Would you please return every line from the listing that contains the word "pixels"?

**Data shown**

━━━━━━━━━━

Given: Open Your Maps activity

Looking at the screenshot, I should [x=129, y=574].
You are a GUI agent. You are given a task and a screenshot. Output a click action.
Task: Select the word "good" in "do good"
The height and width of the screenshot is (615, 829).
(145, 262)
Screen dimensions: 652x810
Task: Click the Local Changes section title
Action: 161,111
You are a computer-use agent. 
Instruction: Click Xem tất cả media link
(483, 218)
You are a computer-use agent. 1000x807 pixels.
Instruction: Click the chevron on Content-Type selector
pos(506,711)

━━━━━━━━━━

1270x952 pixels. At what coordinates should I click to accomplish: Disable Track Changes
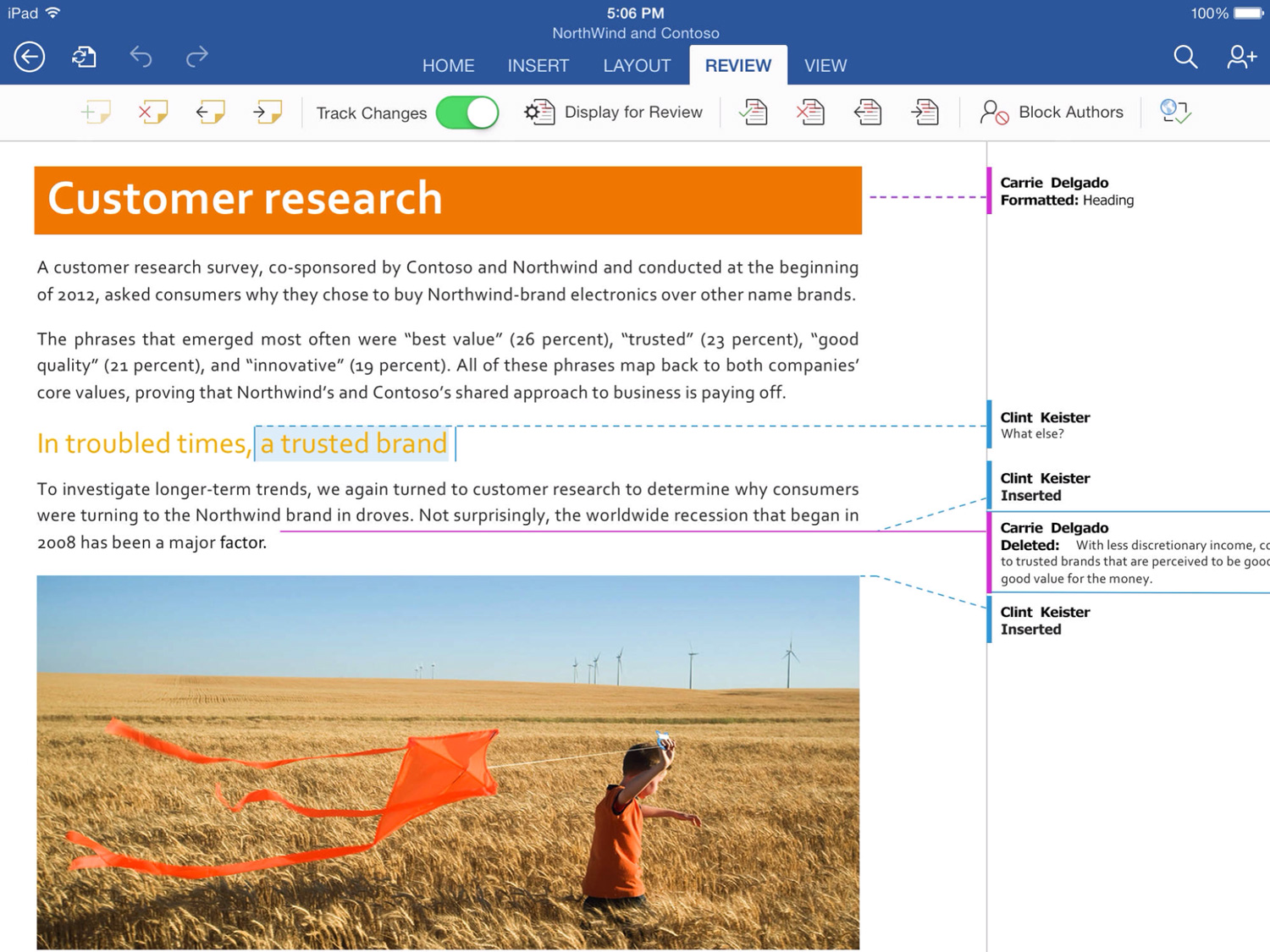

━━━━━━━━━━

**Answer to this exercise**
You are a computer-use agent. 1000x807 pixels.
1270x952 pixels. At what coordinates should I click to accomplish: Disable Track Changes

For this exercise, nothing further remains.